• _Extracted information_:
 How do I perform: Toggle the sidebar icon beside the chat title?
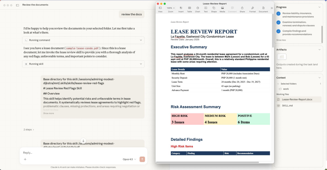pyautogui.click(x=17, y=5)
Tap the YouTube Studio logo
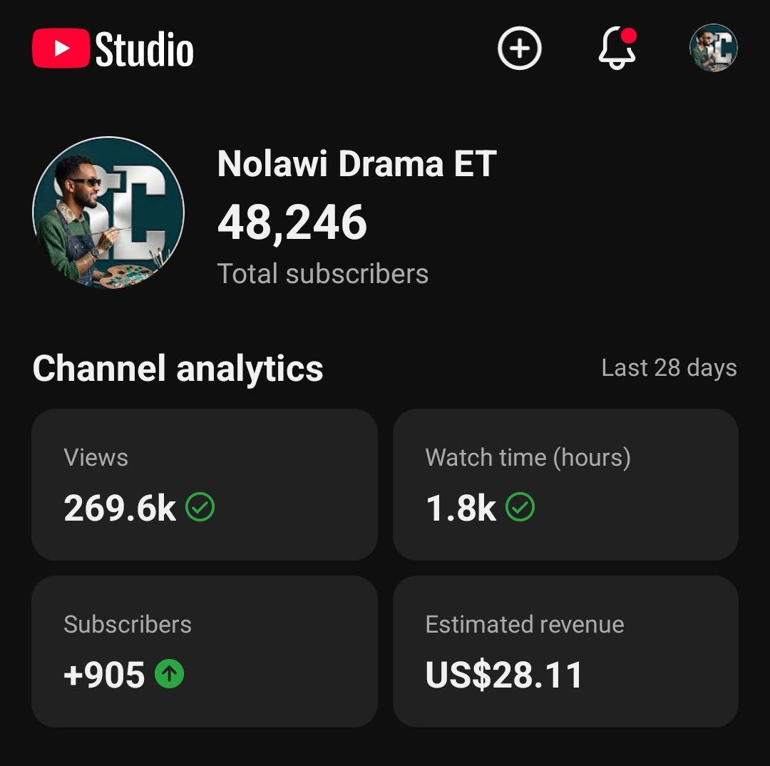This screenshot has width=770, height=766. tap(113, 48)
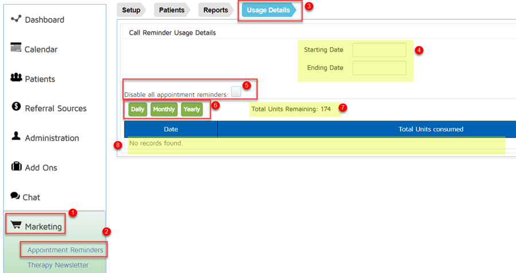The width and height of the screenshot is (516, 273).
Task: Click the Starting Date input field
Action: 379,50
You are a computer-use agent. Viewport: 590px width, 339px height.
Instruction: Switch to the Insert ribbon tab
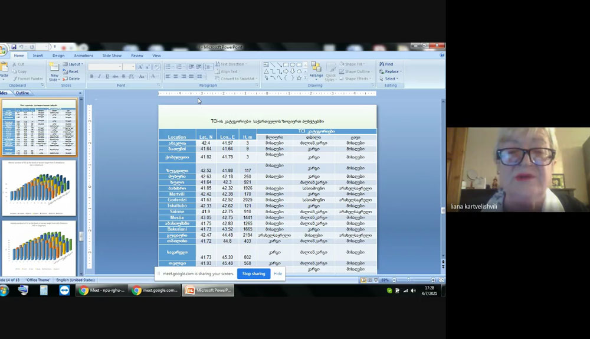pyautogui.click(x=38, y=56)
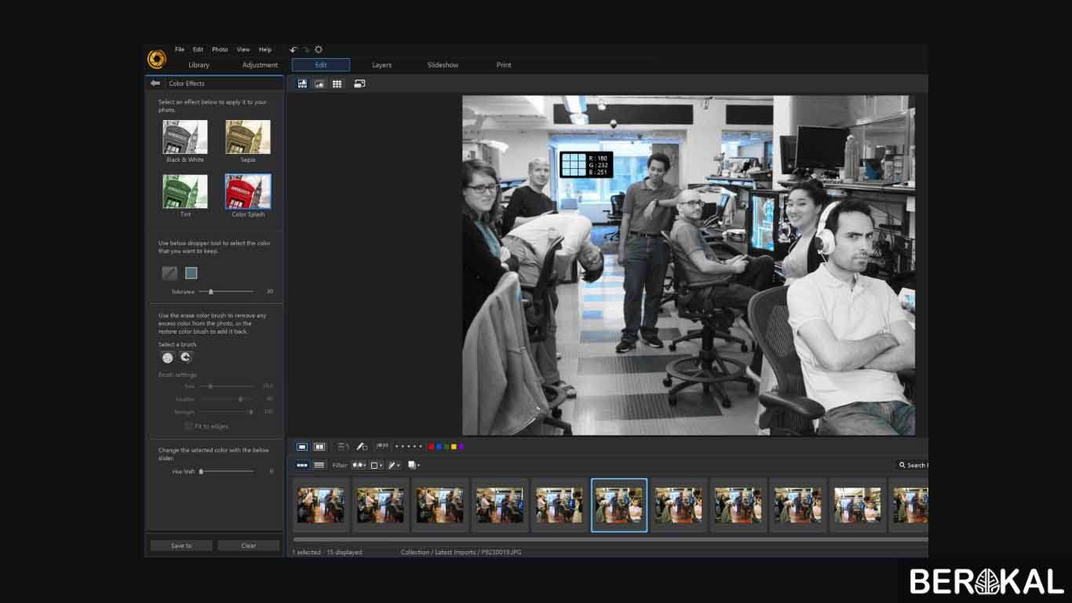Switch to the Layers tab
Screen dimensions: 1072x603
381,64
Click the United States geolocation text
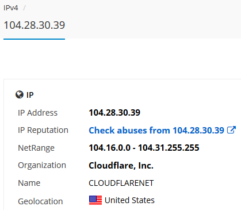 point(129,200)
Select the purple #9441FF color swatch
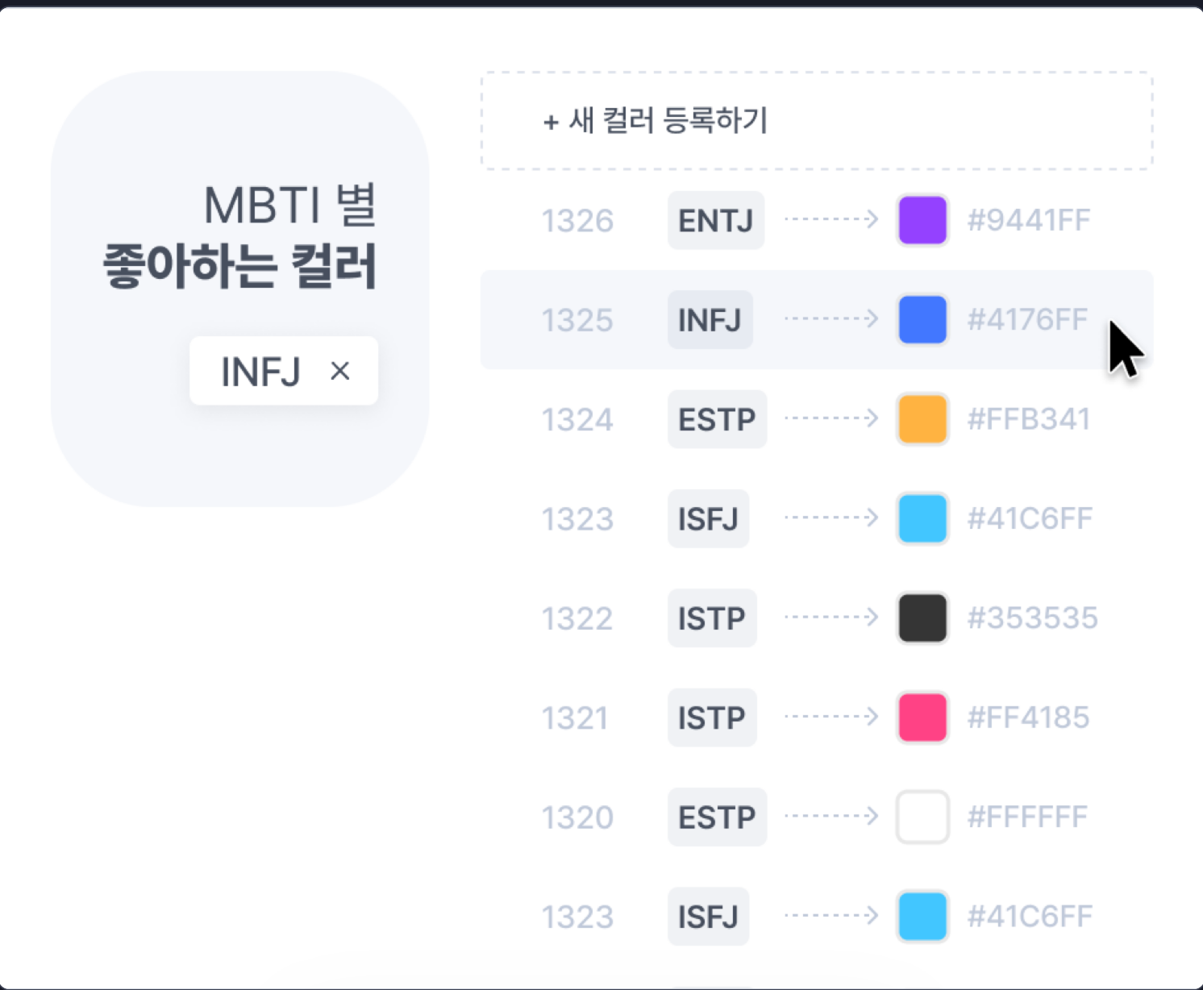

• _Problem description_: Copy the listing word for word, excluding its pictures.

• _Solution for this exercise_:
 How do I perform: Toggle the sidebar icon beside the chat title?
pyautogui.click(x=17, y=5)
Tap the YouTube Studio logo
This screenshot has width=770, height=766. tap(113, 48)
The width and height of the screenshot is (516, 273).
Task: Click the Starting Date input field
Action: 379,50
You are a computer-use agent. Viewport: 590px width, 339px height.
Instruction: Switch to the Insert ribbon tab
pyautogui.click(x=38, y=56)
Switch to the Layers tab
Screen dimensions: 1072x603
381,64
Click the United States geolocation text
 point(129,200)
Select the purple #9441FF color swatch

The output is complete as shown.